▼

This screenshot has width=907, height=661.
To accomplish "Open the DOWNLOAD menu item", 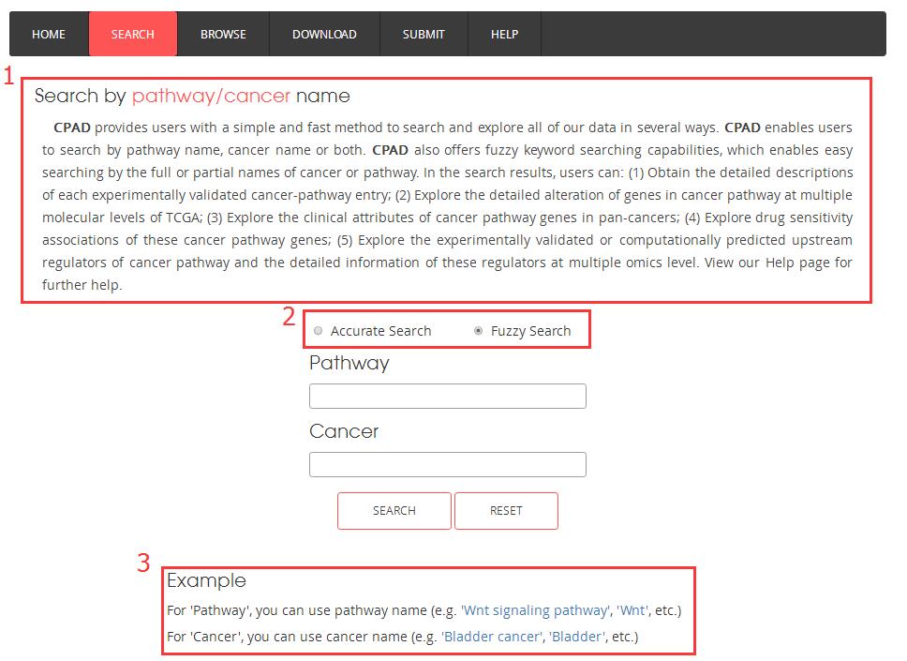I will (x=324, y=35).
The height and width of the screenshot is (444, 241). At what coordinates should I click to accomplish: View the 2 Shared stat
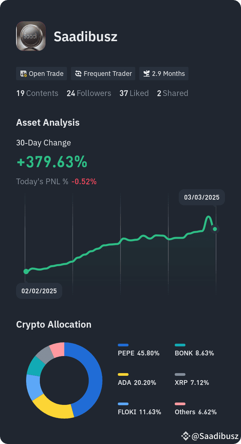click(172, 93)
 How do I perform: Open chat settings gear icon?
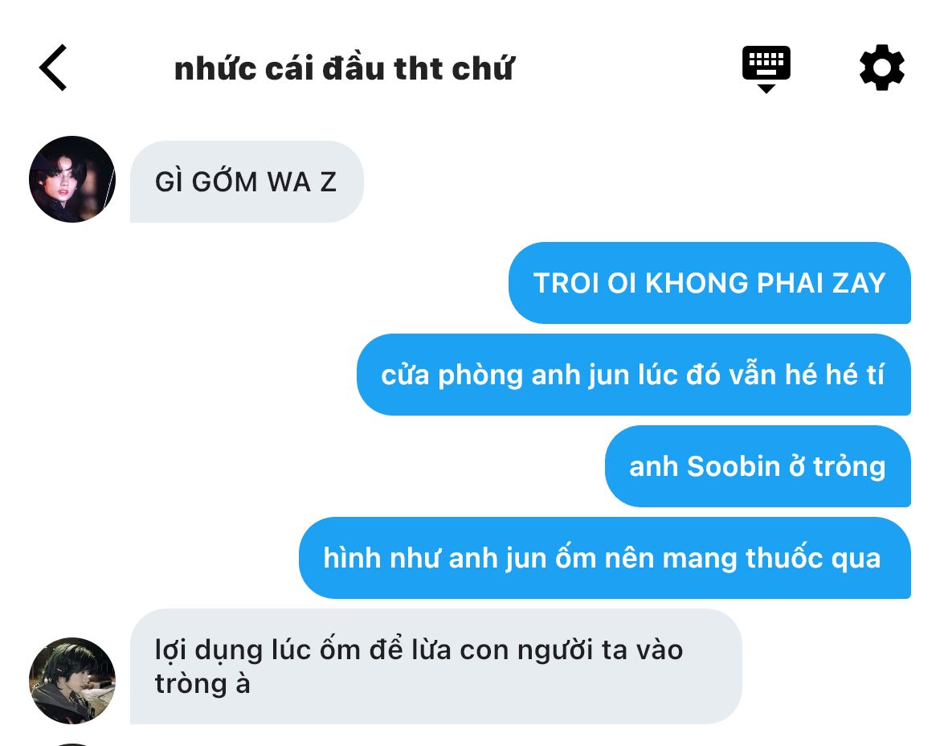[881, 68]
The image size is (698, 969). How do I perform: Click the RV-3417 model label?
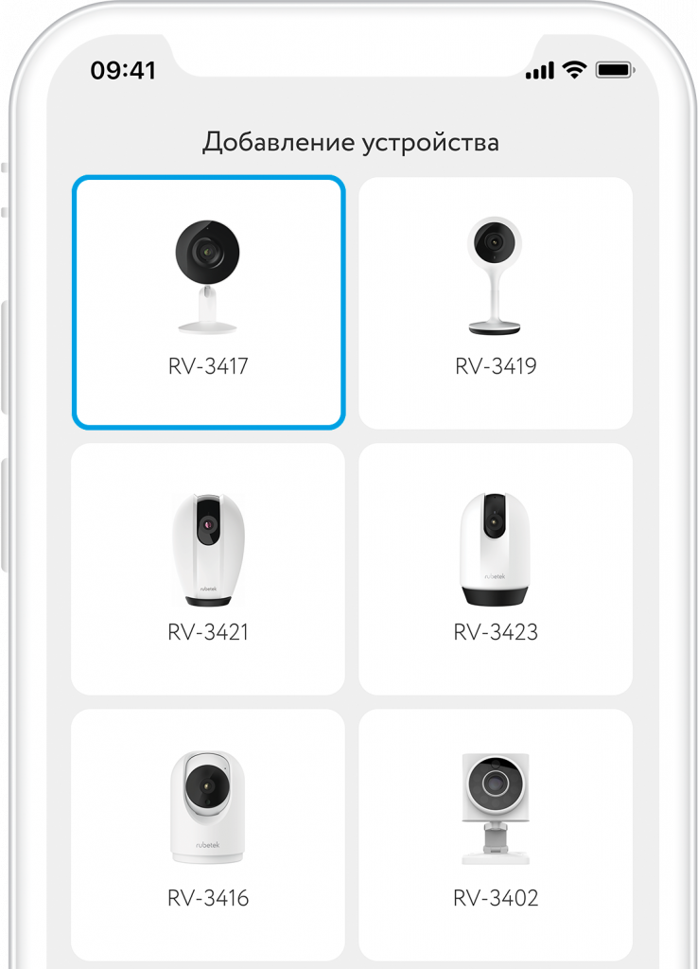click(208, 366)
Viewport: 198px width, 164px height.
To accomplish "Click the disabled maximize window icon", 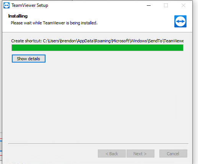I will 166,5.
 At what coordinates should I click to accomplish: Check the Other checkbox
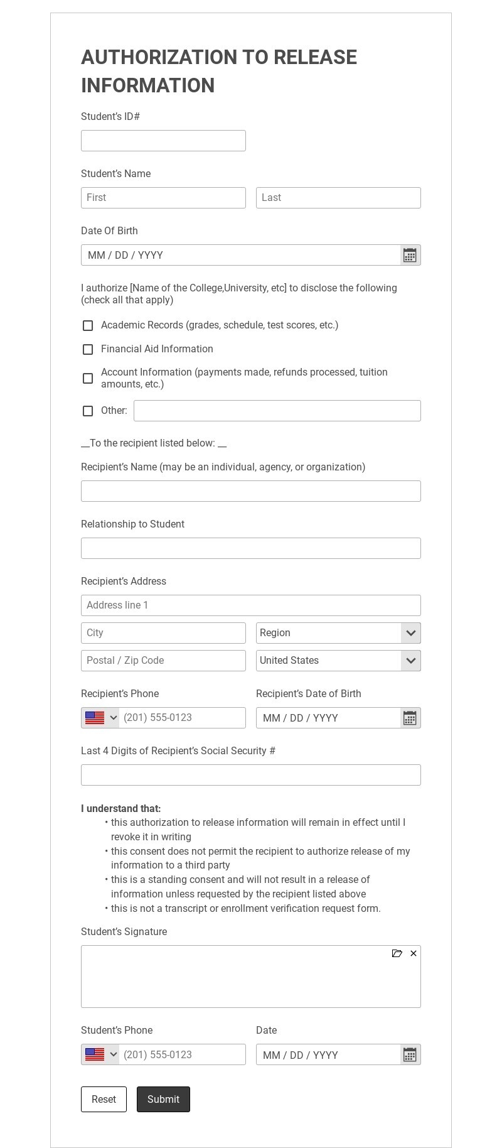coord(88,411)
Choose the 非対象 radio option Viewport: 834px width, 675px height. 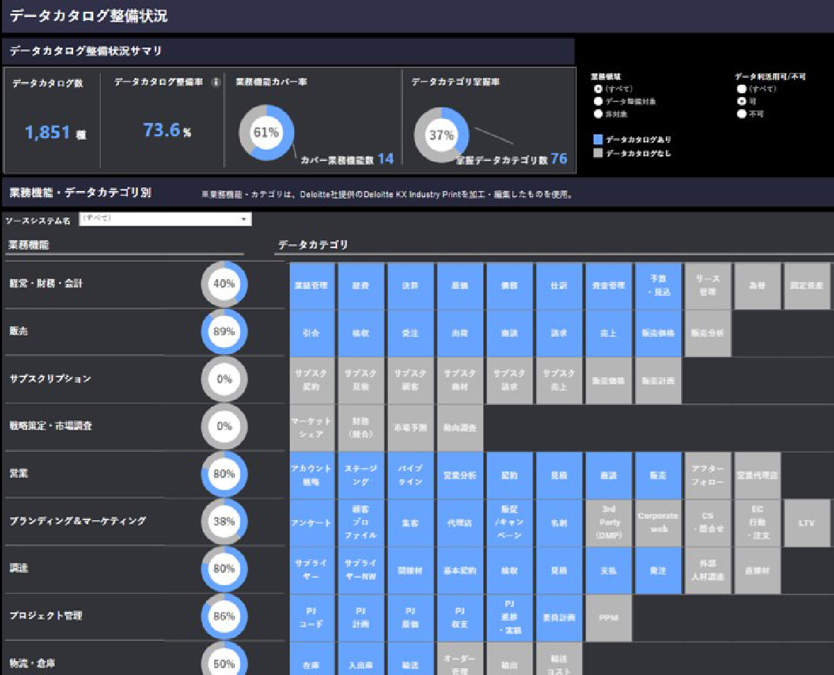click(x=598, y=114)
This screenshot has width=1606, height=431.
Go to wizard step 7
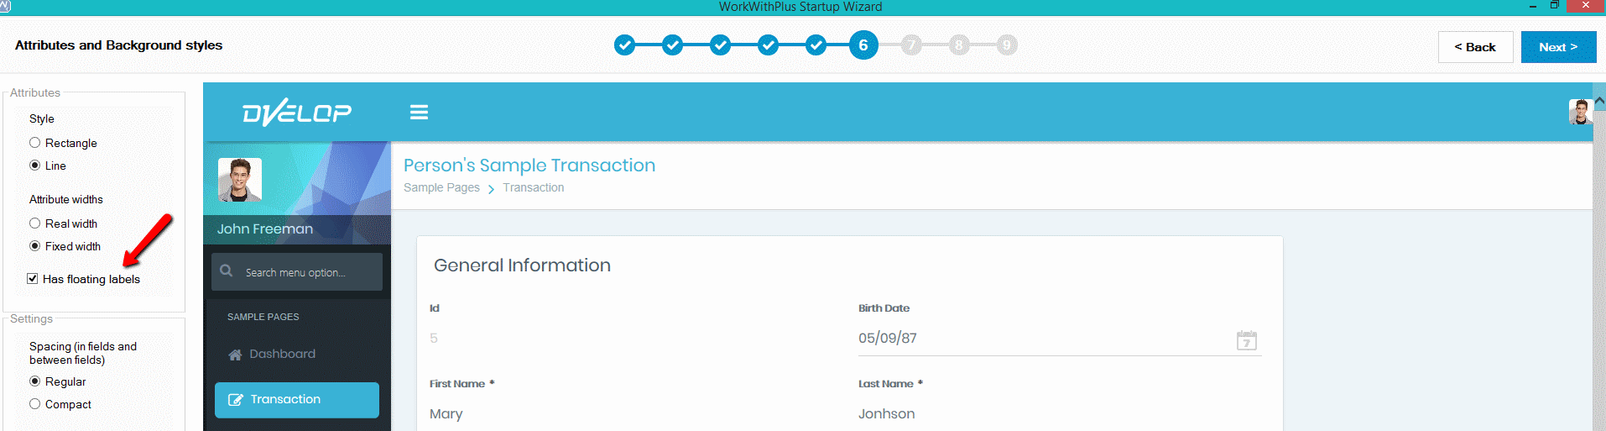tap(911, 45)
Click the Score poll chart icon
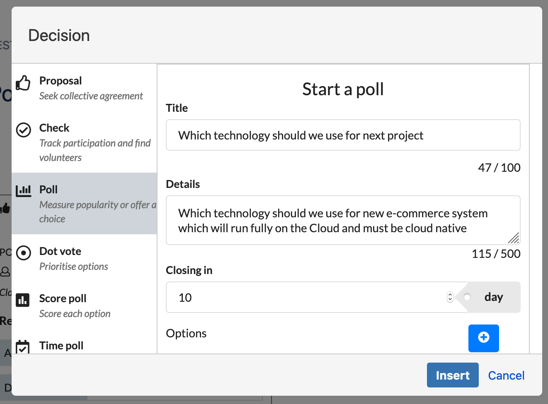 [x=23, y=300]
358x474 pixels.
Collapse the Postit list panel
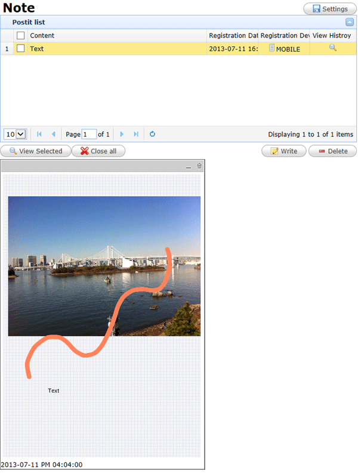350,22
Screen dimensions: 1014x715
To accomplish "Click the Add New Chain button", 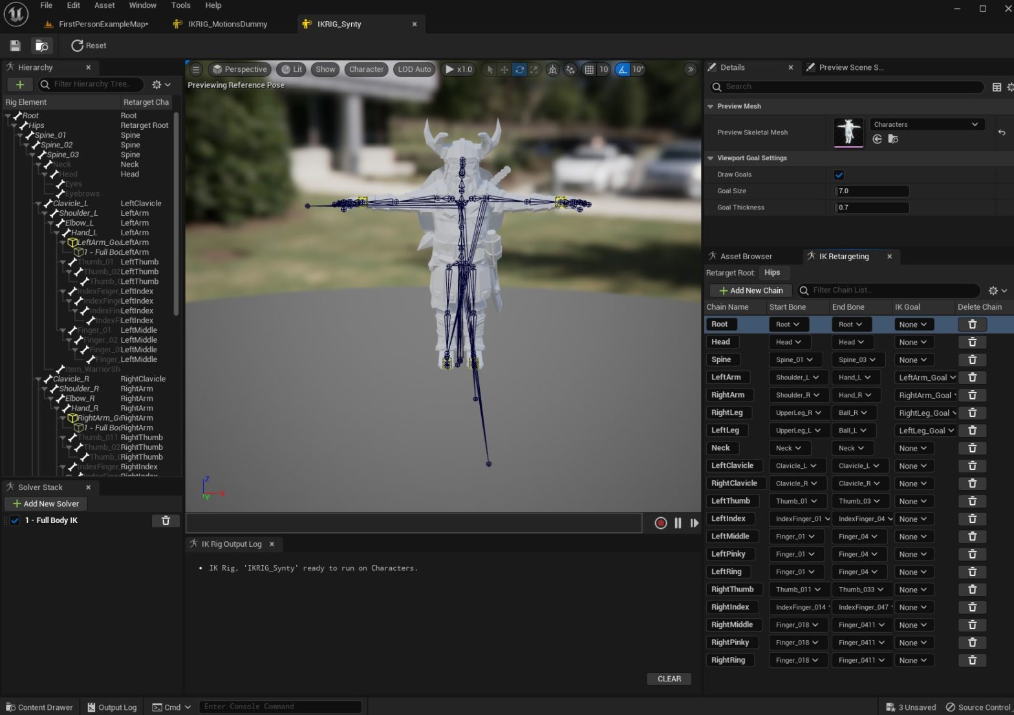I will pos(751,290).
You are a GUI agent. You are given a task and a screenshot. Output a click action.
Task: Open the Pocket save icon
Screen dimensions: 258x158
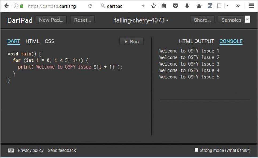tap(175, 6)
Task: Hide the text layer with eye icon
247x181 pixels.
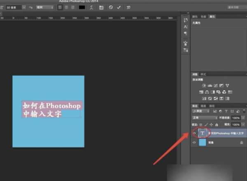Action: pos(194,133)
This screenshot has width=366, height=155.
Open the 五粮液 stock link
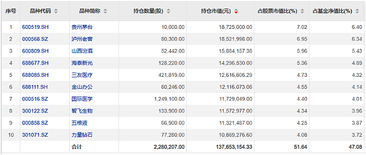click(79, 123)
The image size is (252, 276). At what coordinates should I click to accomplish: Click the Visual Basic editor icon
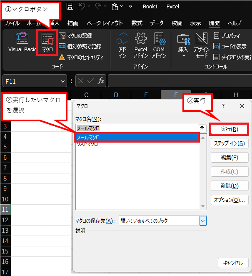click(x=22, y=42)
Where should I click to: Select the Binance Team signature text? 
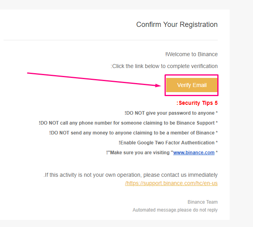(203, 202)
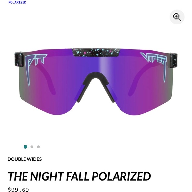Click the right speckled temple hinge
The height and width of the screenshot is (192, 192).
pos(174,61)
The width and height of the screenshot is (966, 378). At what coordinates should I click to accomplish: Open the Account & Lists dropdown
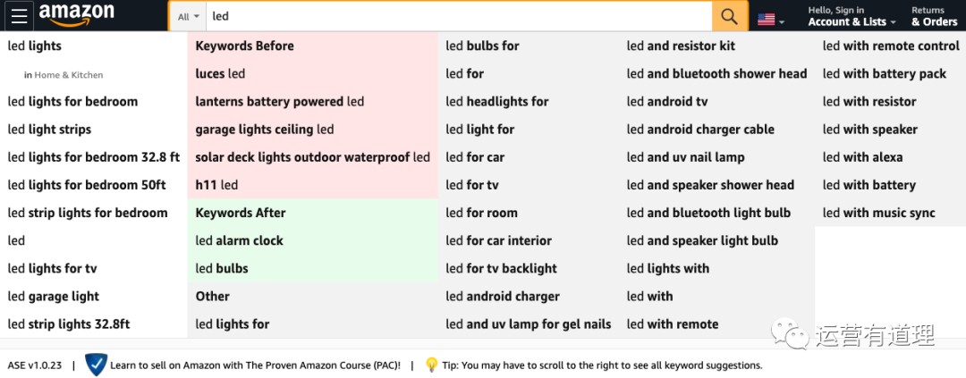click(846, 17)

▲

__Task details__
The answer must be an exact transcription of the lines from the one containing "The width and" through the last line of the records above, both included, with no pictures.

__Solution to this problem__
The width and height of the screenshot is (966, 378). At what coordinates should I click to accomplish: Open the Account & Lists dropdown
click(846, 17)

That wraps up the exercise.